Erneuerbaren-Ausbau-Beschleunigungsgesetz: Ohne Nachbesserung keine echte Beschleunigung

EEÖ empfiehlt dringend Korrekturen und sieht ungenutzte Spielräume

Der Dachverband Erneuerbare Energie Österreich (EEÖ) sieht bei der aktuellen Vorlage des Erneuerbaren-Ausbau-Beschleunigungsgesetzes (EABG) weiterhin erheblichen Nachbesserungsbedarf. Aus Sicht des EEÖ reichen die vorgesehenen Ausbauziele nicht aus, um den steigenden Strombedarf zu decken und Österreichs Abhängigkeit von Öl und Gas rasch zu verringern. Zudem fehlen wirksame Mechanismen, um die Bundesländer verbindlich in die Verantwortung zu nehmen.

„Das EABG muss mehr sein als ein Beschleunigungsversprechen. Es muss in der Praxis dazu führen, dass erneuerbare Projekte schneller und rechtssicher umgesetzt werden“, erklärt Martina Prechtl-Grundnig, Geschäftsführerin des EEÖ.

Expert:innen sehen zentrale Schwachstellen

Auch Expert:innen für Energierecht bestätigten zentrale Schwachstellen im EABG-Entwurf: Die Ausbauziele für die Bundesländer fallen zu niedrig aus und der Zeitraum bis 2030 ist zu kurzfristig, um ausreichend Dynamik zu entfalten. Dafür braucht es eine Perspektive bis 2040. Wichtige Beschleunigungsmechanismen laufen zudem ins Leere, solange die Bundesländer keine geeigneten Beschleunigungsgebiete ausweisen. Die gemeinsame Verantwortung wird nicht in wirksame Verbindlichkeiten übersetzt.

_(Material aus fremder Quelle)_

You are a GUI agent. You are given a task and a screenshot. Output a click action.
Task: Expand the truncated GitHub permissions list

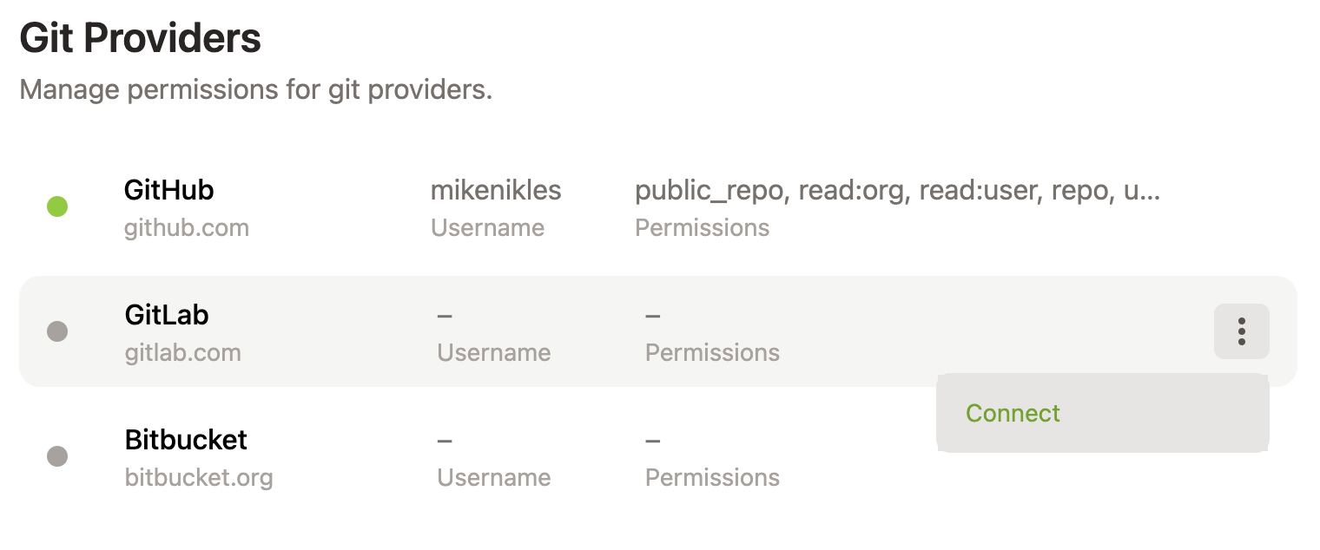pos(899,190)
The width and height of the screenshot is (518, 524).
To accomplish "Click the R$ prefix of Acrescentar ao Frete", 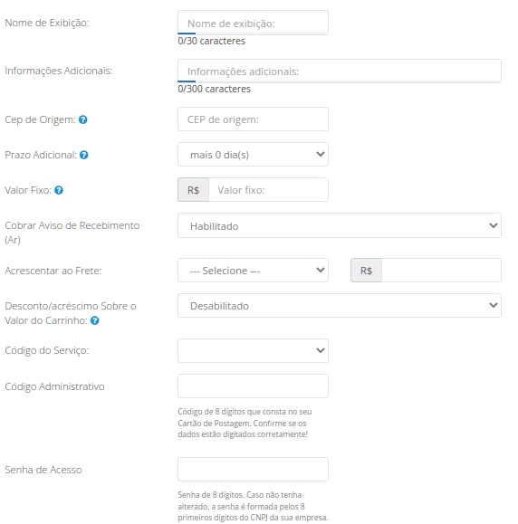I will [366, 270].
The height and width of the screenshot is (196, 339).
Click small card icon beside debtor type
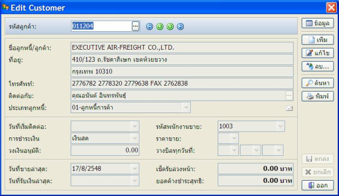coord(289,108)
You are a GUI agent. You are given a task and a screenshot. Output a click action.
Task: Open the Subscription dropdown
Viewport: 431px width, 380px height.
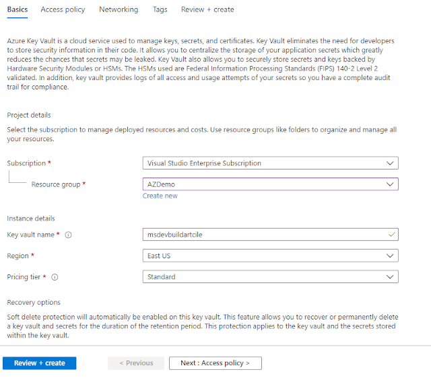coord(271,163)
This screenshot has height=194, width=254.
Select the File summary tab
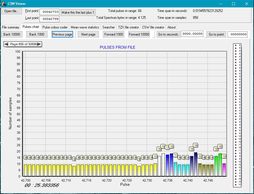point(11,27)

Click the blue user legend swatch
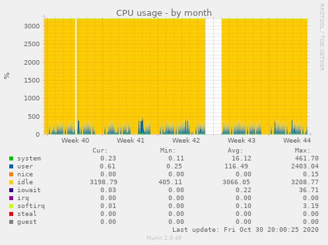click(11, 166)
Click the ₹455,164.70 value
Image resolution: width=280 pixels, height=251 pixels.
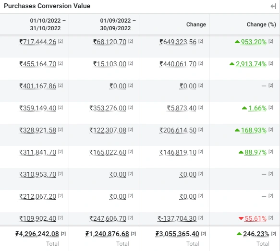pyautogui.click(x=37, y=64)
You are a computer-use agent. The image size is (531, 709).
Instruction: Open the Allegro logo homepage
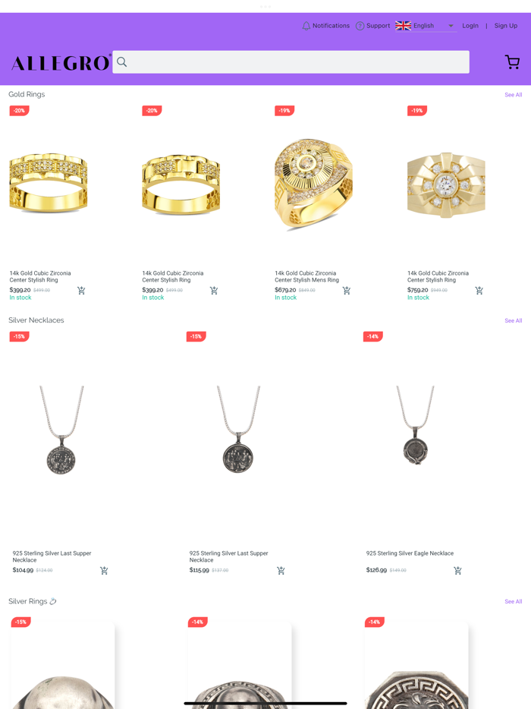coord(61,63)
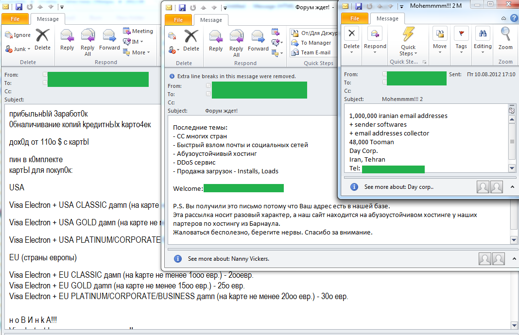Screen dimensions: 519x335
Task: Open the Zoom magnifier tool
Action: click(505, 34)
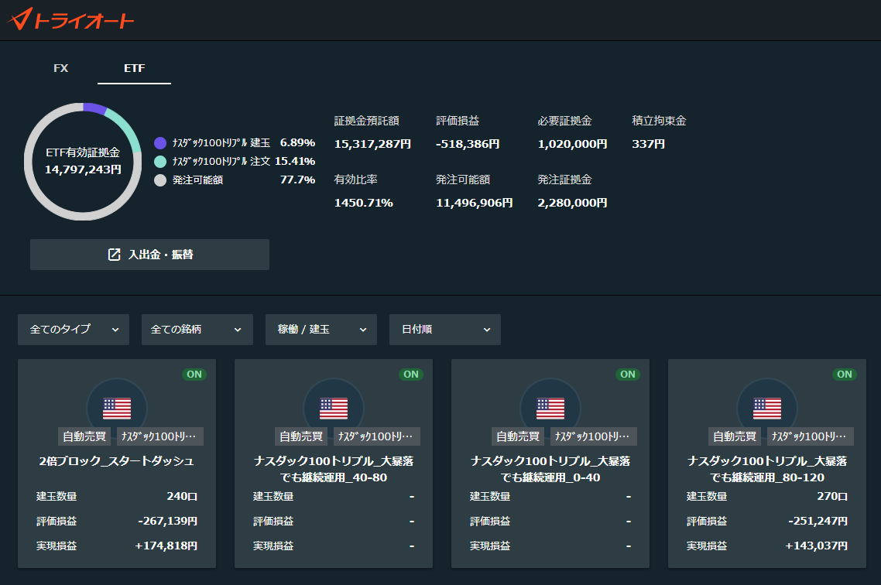Expand the 全ての銘柄 filter dropdown

pyautogui.click(x=197, y=330)
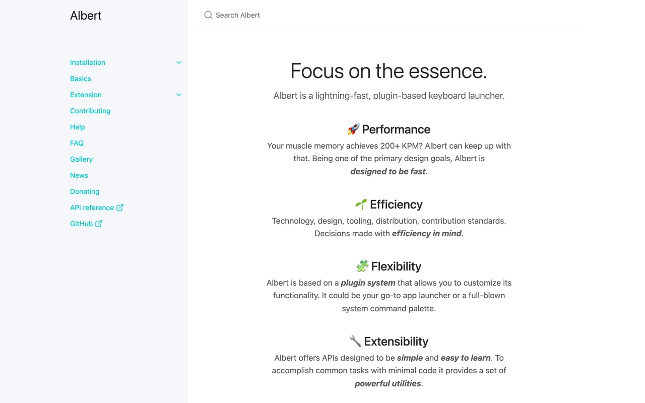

„Der Bund muss sicherstellen, dass Flächen mobilisiert und Beschleunigungsgebiete tatsächlich ausgewiesen werden, damit Projekte rasch umgesetzt werden können. Ohne diese Gebiete bleiben zentrale Elemente des EABG wirkungslos“, warnt Prechtl-Grundnig.

Außerdem seien die konkreten Verfahrensregelungen in den Beschleunigungsgebieten entscheidend für die Wirkung. Falsch ausgestaltet, könnten sie den gesamten Genehmigungsprozess sogar verlängern und zu erheblichen Mehrkosten führen. Des Weiteren sollten Projekte, die bereits in Genehmigungsverfahren stecken, ebenfalls von den geplanten Maßnahmen profitieren.

Unzureichende Regelungen, ungenutzte Spielräume

Kritisch sieht der EEÖ außerdem, dass Ziele und koordinierte Ausbaupläne für den Speicherausbau nach wie vor fehlen und dass der Bund bei der Wasserkraft seine eigene Möglichkeit zur Ausweisung von Beschleunigungsgebieten noch nicht genutzt hat.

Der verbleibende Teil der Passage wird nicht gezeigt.